JOHANNESBURG (miningweekly.com) - Aim-listed Mwana Africa generated revenues of £18,8-million in the 2010 financial year, despite only restarting its Freda Rebecca gold mine in Zimbabwe in the second half of the financial year, and its Bindura Nickel Corporation (BNC) remaining on care-and-maintenance throughout the year.
Mwana's Freda Rebecca mine returned to commercial production in October 2009, in time to benefit from a record high gold price. It generated revenue of £6-million.
During the six months ended March 31, the mine produced 8 550 oz of gold, and had produced 11 997 oz of gold to date, achieving average revenue of $1 118/oz.
Mwana CEO Kalaa Mpinga said that the year had been an important one for the company, with the restart of production at Freda Rebecca. He added that the company would now focus on achieving the planned ramp up in production at the mine.
"In March 2009, Mwana announced that it would undertake a two-phase refurbishment programme at the mine. We now look forward to a return to production in line with the planned 30 000 oz/y of gold from phase one."
In addition, Mwana would use the $10-million facility approved by South Africa's Industrial Development Corporation to implement the second phase of the mine's refurbishment programme, which was planned to increase output to about 50 000 oz/y of gold.
Meanwhile, Mpinga said that Mwana would also concentrate on implementing BNC's plans to resume operations at the Trojan nickel mine and concentrator.
"We have advanced plans for the resumption of operation at the Trojan nickel mine and concentrator, including proposed offtake terms."
Mwana chairperson Oliver Baring said that as the only integrated nickel mine, smelter and refinery complex in Southern Africa, BNC had the potential to become a processing centre for materials produced throughout the region.
"Our plans to restart mining at Trojan and the production and sale of 7 000 t/y of nickel in concentrate are at an advanced stage. SRK Consulting is preparing a competent persons report on the restart plans and this report is nearing completion and we are now evaluating the strategic and financing options available to the group."
Mpinga commented that the company remained confident that BNC would be brought back into successful production, and would return to being an important contributor to Mwana and to the economy of Zimbabwe.
Meanwhile, the London-listed company commented on new economic empowerment regulations that were released by the Zimbabwean government in February, saying that in the past it had taken steps towards indigenous economic empowerment at its BNC and Freda Rebecca mine, including BNC's listing on the Zimbabwe stock exchange and Mwana's commitment to sell a 15% stake in Freda Rebecca to a local partner.
The regulations included a statement that the government would endeavour to procure that at least 51% of the shares of all companies with a market capitalisation over $500 000 was held by indigenous Zimbabweans.
However, Mpinga commented that mining was unique in the scale of its need for capital investment, and its potential to contribute significantly to the country's economic recovery. "The Zimbabwean Chamber of Mines, of which BNC and Freda Rebecca are members, is in discussions with government regarding the application of the regulations to the mining sector.

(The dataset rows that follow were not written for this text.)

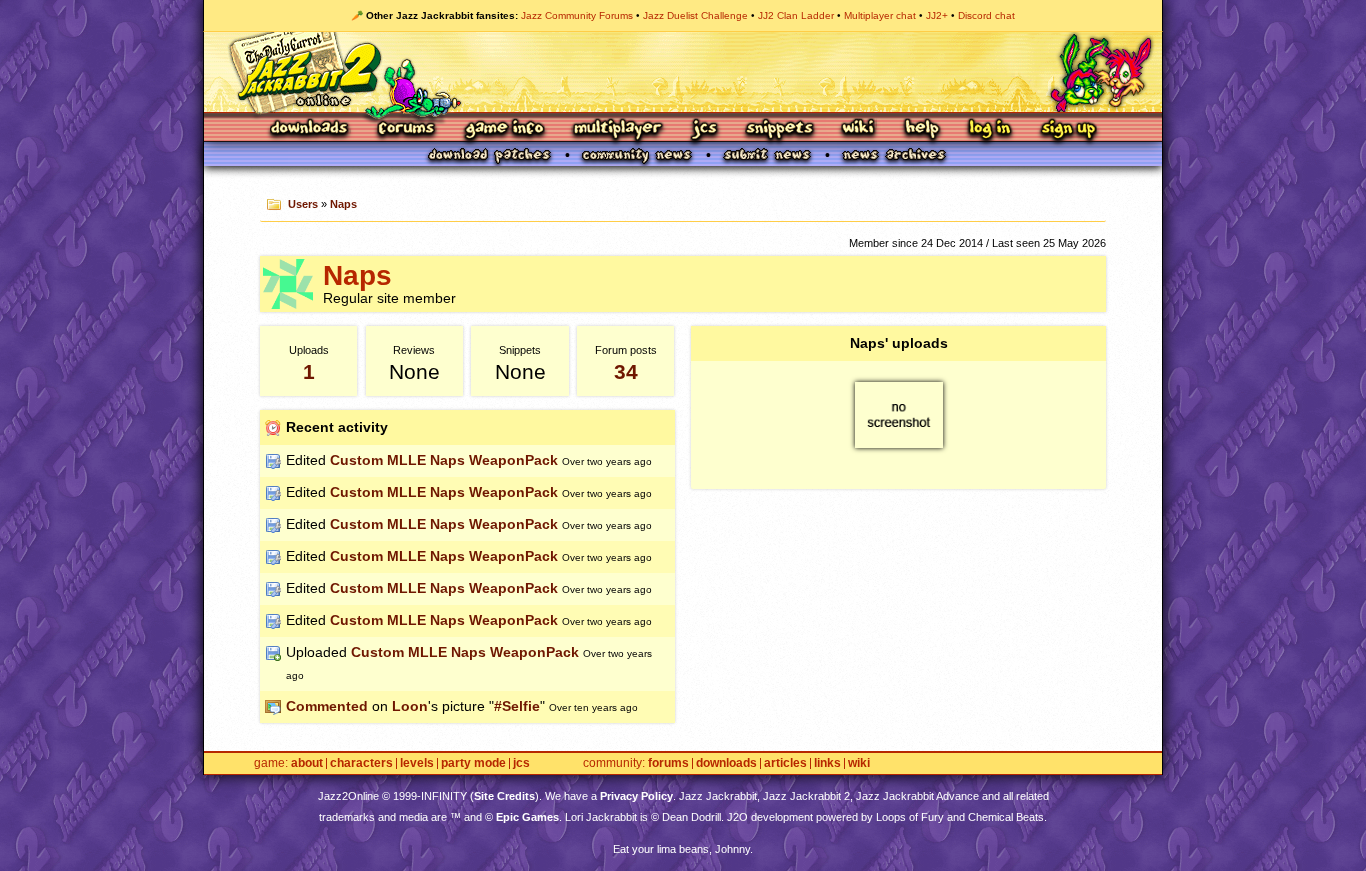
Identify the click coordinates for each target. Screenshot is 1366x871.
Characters (361, 763)
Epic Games (527, 817)
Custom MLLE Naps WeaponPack (444, 460)
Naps (343, 204)
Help (922, 129)
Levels (417, 763)
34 (626, 371)
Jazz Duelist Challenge (695, 15)
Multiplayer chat (880, 15)
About (307, 763)
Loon (410, 706)
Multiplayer (617, 129)
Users (303, 204)
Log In (990, 129)
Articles (785, 763)
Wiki (859, 129)
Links (827, 763)
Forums (407, 129)
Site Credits (504, 796)
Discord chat (986, 15)
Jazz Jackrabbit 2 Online (682, 72)
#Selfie (517, 706)
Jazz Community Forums (577, 15)
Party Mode (473, 763)
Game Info (504, 129)
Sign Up (1068, 129)
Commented (327, 706)
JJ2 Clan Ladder (796, 15)
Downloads (310, 129)
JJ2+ (937, 15)
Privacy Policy (636, 796)
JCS (704, 129)
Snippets (780, 129)
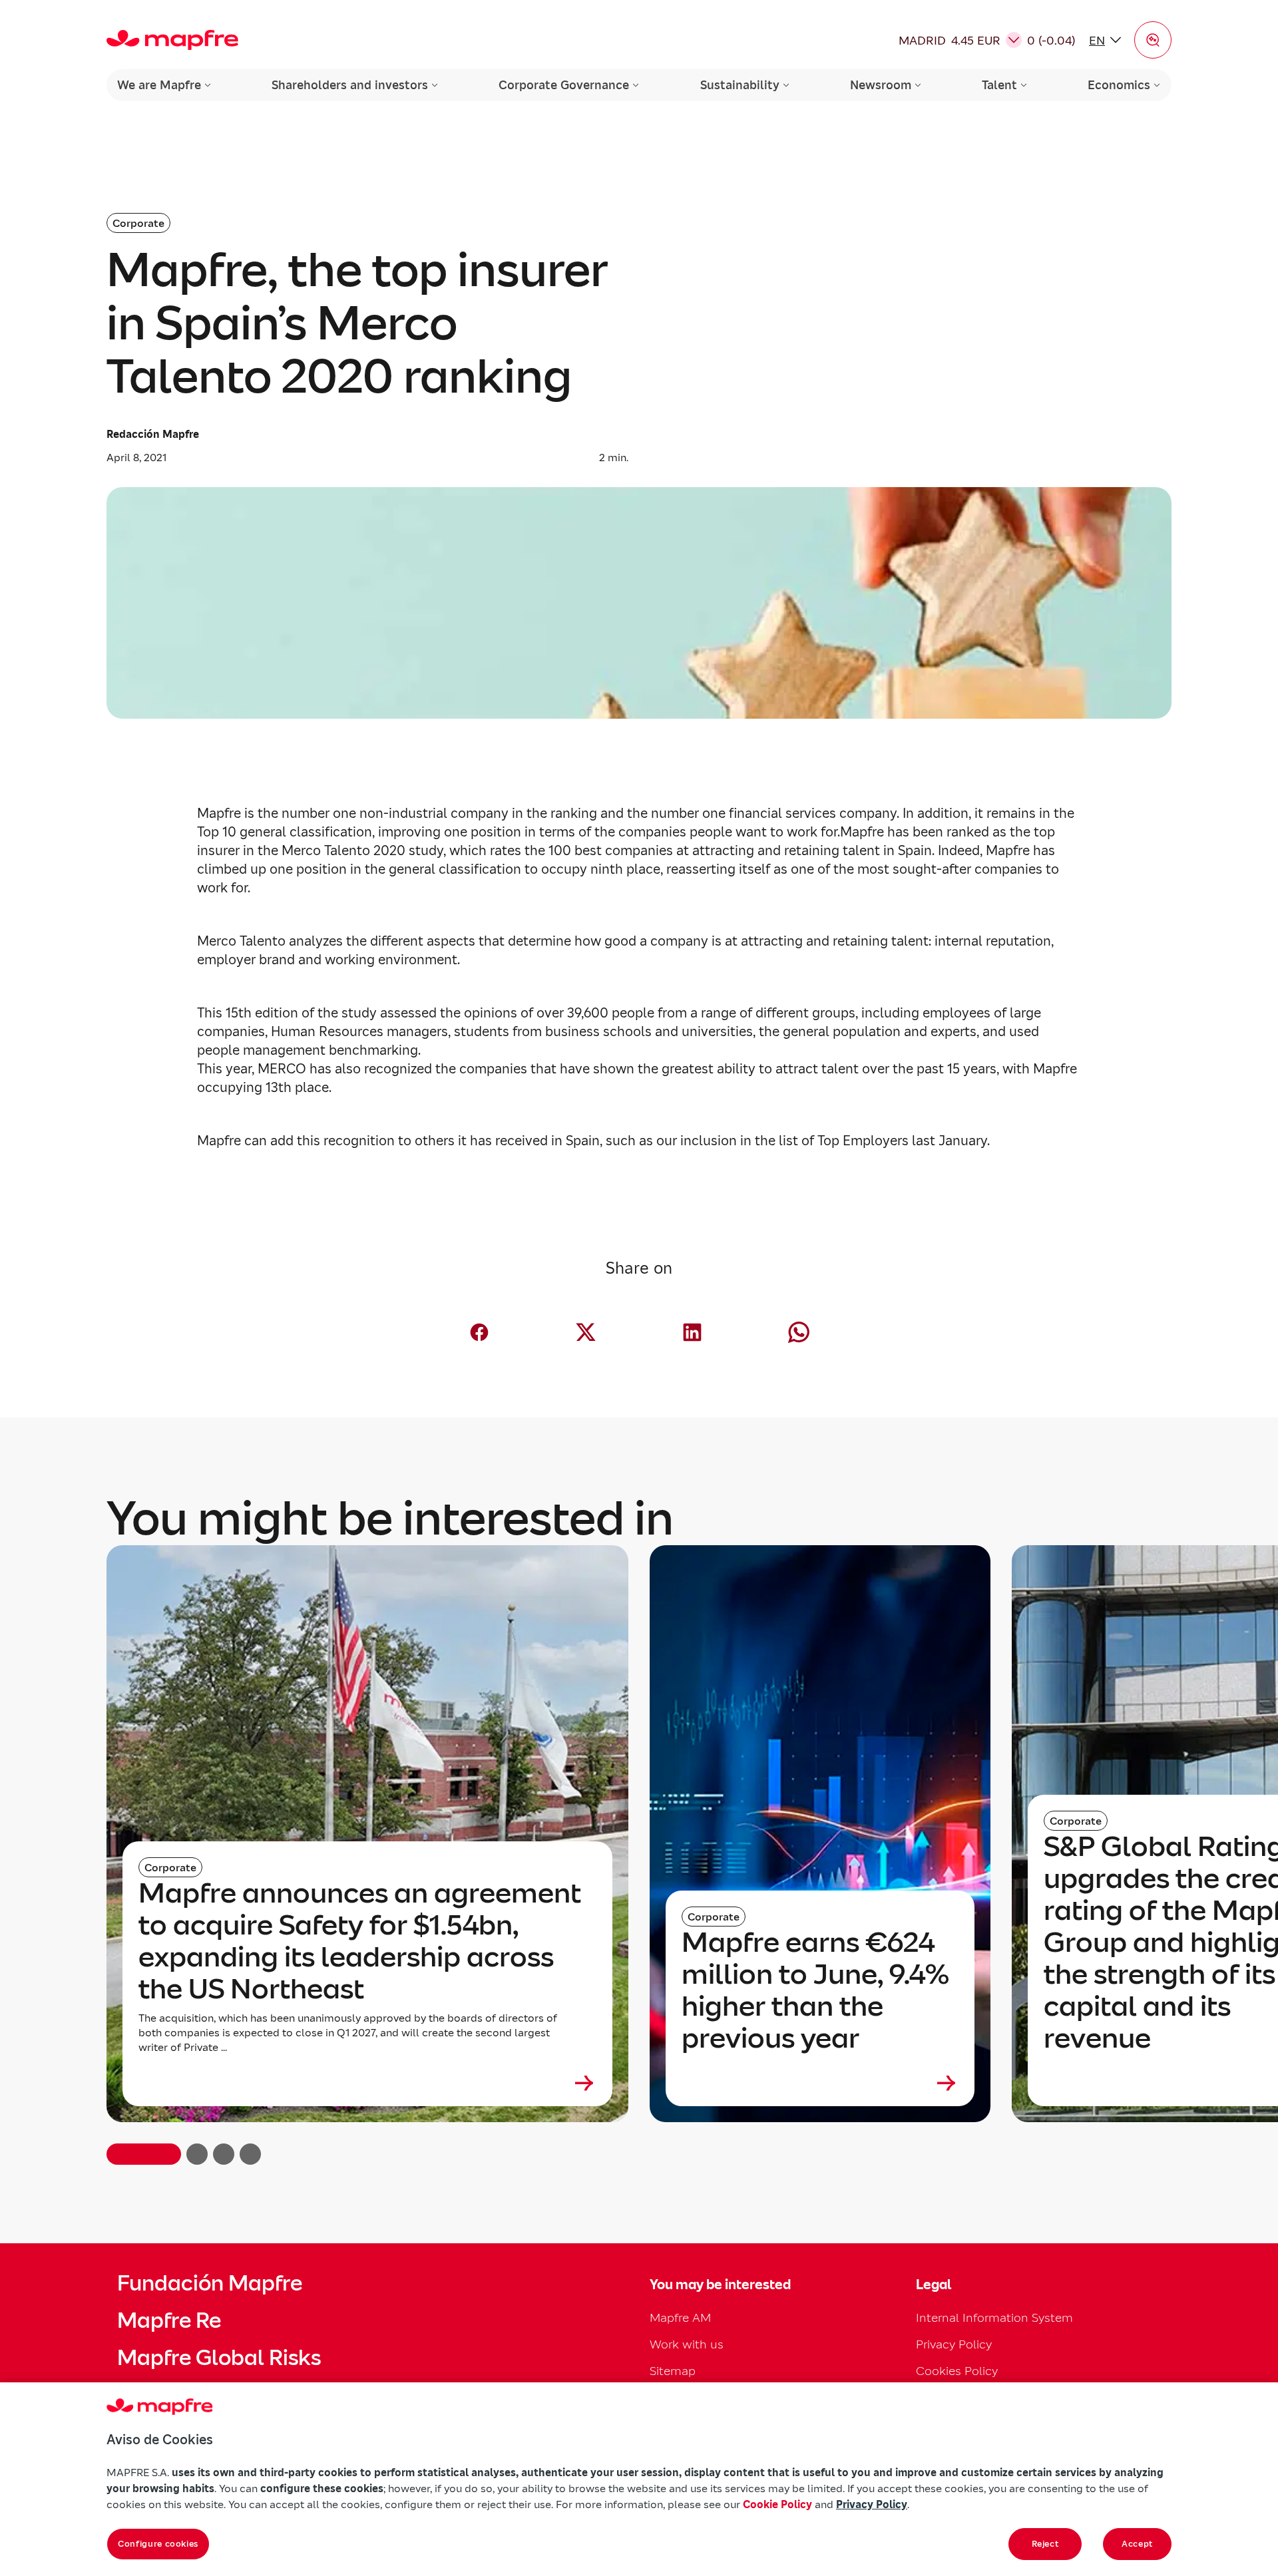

"We are confident that, across the country, solutions will be found that balance both the need to attract investment to Zimbabwe and the responsibility of the mining industry to support the economic development of the whole country," he said.
Mwana also operates in South Africa, Botswana, Ghana, Angola and the Democratic Republic of Congo (DRC).
The company said that its Klipspringer mine in South Africa had begun to benefit from a strong recovery in the international price for diamonds, but that exceptionally high rainfall in the region hindered production during the last quarter of the year. "Conditions have subsequently improved, with a consequent increase in the rate of production."
Further, Mwana reported that it had resumed exploration at the Zani Kodo gold project in the DRC, and had also appointed advisers to evaluate potential joint-venture partners for its Semhkat project where exploration activities were scaled back in 2008 following the collapse in commodity prices.
The group reported a loss for the year before tax of £14,4-million.